A tale of two city-subsidized projects: Harbor Point approaches completion, while Port Covington searches for tenants.

Above: The Exelon Tower at Harbor Point has become a prominent feature on the city’s waterfront. (Fern Shen)

The Board of Estimates is set tomorrow to approve a final slug of tax increment (TIF) financing for Michael Beatty’s upscale development at Harbor Point.

The 27-acre site, sandwiched between Fells Point and Harbor East, features the soaring Exelon tower and the city’s most expensive 260-foot-long bridge, which connects the peninsula to Central  Avenue.

Under a 2013 agreement with the City Council and the Rawlings-Blake administration, Beatty secured $107 million in public TIF funding for infrastructure improvements.

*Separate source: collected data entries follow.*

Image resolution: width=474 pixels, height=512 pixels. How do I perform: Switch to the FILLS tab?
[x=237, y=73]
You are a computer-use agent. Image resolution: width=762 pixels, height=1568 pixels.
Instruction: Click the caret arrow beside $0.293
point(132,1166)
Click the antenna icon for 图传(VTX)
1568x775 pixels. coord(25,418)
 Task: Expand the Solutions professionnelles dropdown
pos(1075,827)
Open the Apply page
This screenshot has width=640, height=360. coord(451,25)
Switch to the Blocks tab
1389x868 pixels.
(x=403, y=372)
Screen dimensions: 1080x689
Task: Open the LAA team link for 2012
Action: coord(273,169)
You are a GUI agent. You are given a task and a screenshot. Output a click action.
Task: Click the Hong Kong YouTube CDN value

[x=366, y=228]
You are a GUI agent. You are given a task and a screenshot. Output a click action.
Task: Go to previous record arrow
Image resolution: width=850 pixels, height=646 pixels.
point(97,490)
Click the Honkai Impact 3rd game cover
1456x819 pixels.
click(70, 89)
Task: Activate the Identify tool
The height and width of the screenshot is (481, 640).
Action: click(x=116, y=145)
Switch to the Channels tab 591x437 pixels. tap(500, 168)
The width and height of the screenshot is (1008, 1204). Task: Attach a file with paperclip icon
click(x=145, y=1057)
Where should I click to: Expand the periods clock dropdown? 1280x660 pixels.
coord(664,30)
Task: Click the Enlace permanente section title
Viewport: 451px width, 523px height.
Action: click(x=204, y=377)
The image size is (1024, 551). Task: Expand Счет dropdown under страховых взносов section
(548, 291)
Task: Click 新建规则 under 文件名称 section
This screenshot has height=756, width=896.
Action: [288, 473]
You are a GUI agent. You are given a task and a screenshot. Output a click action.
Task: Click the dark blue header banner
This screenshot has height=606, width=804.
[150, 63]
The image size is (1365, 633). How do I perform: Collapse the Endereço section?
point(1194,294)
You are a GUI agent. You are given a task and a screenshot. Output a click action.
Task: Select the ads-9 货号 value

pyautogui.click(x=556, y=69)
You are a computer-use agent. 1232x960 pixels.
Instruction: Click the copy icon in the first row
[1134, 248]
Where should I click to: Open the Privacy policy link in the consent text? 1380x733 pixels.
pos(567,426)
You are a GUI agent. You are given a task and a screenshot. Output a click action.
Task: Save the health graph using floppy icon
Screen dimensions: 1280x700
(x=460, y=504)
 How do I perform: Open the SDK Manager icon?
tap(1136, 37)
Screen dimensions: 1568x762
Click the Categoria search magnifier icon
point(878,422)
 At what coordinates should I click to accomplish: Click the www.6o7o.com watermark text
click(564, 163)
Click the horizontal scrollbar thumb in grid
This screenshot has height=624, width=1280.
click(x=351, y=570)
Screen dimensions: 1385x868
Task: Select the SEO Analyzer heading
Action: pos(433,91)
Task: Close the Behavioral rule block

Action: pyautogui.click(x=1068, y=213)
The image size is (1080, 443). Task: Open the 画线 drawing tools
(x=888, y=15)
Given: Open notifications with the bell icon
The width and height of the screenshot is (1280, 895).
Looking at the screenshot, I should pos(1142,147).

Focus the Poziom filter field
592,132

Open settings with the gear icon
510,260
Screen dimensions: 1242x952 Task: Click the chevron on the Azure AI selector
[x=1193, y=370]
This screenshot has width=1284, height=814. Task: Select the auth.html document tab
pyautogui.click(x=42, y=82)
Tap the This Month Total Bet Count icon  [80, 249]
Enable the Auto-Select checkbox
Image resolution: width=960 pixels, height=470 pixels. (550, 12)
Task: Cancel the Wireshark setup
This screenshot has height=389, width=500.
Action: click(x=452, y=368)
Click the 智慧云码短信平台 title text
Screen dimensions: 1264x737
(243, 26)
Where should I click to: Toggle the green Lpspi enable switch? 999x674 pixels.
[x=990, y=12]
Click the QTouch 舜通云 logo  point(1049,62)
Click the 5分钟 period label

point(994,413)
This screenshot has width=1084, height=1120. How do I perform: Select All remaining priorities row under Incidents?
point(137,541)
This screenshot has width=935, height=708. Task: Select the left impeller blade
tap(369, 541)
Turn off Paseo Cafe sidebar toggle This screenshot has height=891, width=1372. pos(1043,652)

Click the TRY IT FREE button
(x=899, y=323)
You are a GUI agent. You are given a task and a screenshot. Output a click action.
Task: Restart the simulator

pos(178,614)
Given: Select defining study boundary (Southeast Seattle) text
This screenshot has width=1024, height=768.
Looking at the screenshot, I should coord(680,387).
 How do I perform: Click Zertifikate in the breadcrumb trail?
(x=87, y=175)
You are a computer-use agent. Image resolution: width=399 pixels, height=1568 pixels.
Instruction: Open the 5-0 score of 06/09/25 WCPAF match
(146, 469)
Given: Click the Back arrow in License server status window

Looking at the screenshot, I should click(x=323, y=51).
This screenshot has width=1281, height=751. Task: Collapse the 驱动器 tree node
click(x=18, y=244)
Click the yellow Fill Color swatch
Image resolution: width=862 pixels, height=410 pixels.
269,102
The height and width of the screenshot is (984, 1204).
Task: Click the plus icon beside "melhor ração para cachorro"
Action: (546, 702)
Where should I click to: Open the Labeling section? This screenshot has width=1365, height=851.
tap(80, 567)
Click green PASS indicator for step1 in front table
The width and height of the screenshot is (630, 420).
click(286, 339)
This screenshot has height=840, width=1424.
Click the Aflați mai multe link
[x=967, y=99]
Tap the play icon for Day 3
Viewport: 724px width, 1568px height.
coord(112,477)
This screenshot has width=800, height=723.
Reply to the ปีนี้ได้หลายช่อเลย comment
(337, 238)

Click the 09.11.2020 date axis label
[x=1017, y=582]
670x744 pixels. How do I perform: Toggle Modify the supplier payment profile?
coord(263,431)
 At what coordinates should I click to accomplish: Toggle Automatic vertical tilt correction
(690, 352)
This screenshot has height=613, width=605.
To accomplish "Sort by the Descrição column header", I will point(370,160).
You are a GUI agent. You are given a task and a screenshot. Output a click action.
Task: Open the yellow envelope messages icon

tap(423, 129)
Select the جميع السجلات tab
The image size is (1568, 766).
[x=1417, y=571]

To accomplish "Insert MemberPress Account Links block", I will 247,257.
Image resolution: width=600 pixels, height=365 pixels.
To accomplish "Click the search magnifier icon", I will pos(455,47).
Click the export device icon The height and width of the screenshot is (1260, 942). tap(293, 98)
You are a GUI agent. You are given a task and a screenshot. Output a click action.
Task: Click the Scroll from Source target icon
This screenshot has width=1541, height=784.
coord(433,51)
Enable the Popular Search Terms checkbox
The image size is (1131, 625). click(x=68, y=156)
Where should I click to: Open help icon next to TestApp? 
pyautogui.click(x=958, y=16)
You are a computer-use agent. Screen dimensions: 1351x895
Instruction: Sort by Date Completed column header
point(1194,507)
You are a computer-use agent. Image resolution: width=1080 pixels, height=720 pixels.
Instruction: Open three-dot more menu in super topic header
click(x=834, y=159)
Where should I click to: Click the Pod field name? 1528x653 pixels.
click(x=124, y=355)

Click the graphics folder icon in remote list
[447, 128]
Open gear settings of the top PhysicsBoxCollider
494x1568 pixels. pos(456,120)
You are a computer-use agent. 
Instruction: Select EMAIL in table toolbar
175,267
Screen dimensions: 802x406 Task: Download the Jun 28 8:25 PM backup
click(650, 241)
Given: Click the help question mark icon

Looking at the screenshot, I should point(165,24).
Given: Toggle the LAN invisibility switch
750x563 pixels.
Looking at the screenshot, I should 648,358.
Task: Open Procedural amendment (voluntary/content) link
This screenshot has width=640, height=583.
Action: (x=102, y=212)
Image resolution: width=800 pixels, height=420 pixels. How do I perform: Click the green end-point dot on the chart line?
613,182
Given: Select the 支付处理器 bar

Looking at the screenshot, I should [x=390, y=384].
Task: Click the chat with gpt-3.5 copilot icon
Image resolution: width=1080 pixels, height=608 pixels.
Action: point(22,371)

Since then, unexpected cost overruns for the bridge, a sewer pumping station and amenities for a public square fronting the Exelon building helped push up the tab for TIF-financed endeavors to about $125 million.

Tomorrow’s expected approval of $39 million in TIF bonds, making for a total $164 million in public financing for Harbor Point, will fund infrastructure for the last major phase of the project, including 4.5 acres of public open space.

7/20 UPDATE: The BOE approved the bonding expenditure without comment today. Voting “yes” were City Council President Nick Mosby, Comptroller Bill Henry and Finance Director Henry Raymond, who filled in for an absent Mayor Brandon Scott.

Scott, Mosby and Henry were all members of the City Council that approved TIF financing for Harbor Point in 2013.

Depiction of T. Rowe Price's planned global headquarters at HarborPoint on the Baltimore waterfront. (beatty.co)

Sketch of T. Rowe Price’s planned twin buildings at Harbor Point. (harborpoint.com)

Extended-Stay Hotel

Beatty Development has announced three new projects starting construction this year – a new global headquarters for T. Rowe Price (which will vacate its current quarters at 100 East Pratt Street downtown), a 500-unit apartment building with street-level retail and restaurants, and a Marriott extended-stay hotel.

They will join the 17-story Point Street Apartments, the 12-story Wills Wharf complex and Morgan Stanley’s waterfront offices at the west end of Thames Street.

Will they come? Four of the five buildings under construction at Port Covington, all of them devoid of prospective tenants. (Mark Reutter)

But will they come? Four of the five buildings at Port Covington that are devoid of announced tenants. (Mark Reutter)

Unleased Port Covington

Harbor Point had been Baltimore’s biggest private development until Under Armour founder Kevin Plank purchased 250 acres at Port Covington, a former railroad yard about two miles south on the Middle Branch.

A newcomer to real estate, Plank convinced the mayor and City Council to approve $660 million in TIF financing for his self-described “Dubai on the Patapsco.”

The first phase – 1.1 million square feet of office, retail and apartment space extended along Cromwell Street – reached 67% completion last month.

Construction was partly underwritten by $137 million in TIF bonds for new sewers, roads, sidewalks and a straightened-out Cromwell Street that also serves Plank’s existing Sagamore Whiskey venture.

So far, no anchor tenants or leased space have been announced by MAG Partners and MacFarlane Partners.

The New York and San Francisco firms were brought in as master developers by Plank and his partner, Goldman Sachs, to replace Weller Development, whose efforts to lure cybersecurity companies, Amazon and others to Port Covington had failed.

Telling local brokers that she’s focused like a laser on leasing, MAG Partners’ CEO Mary Anne Gilmartin has made a promise about what’s to come in the next few months:

“We’re going to lease half a million square feet of commercial space, and we’re going to invite people to come live at Port Covington to fill the half a million square feet of residential that we have to offer.”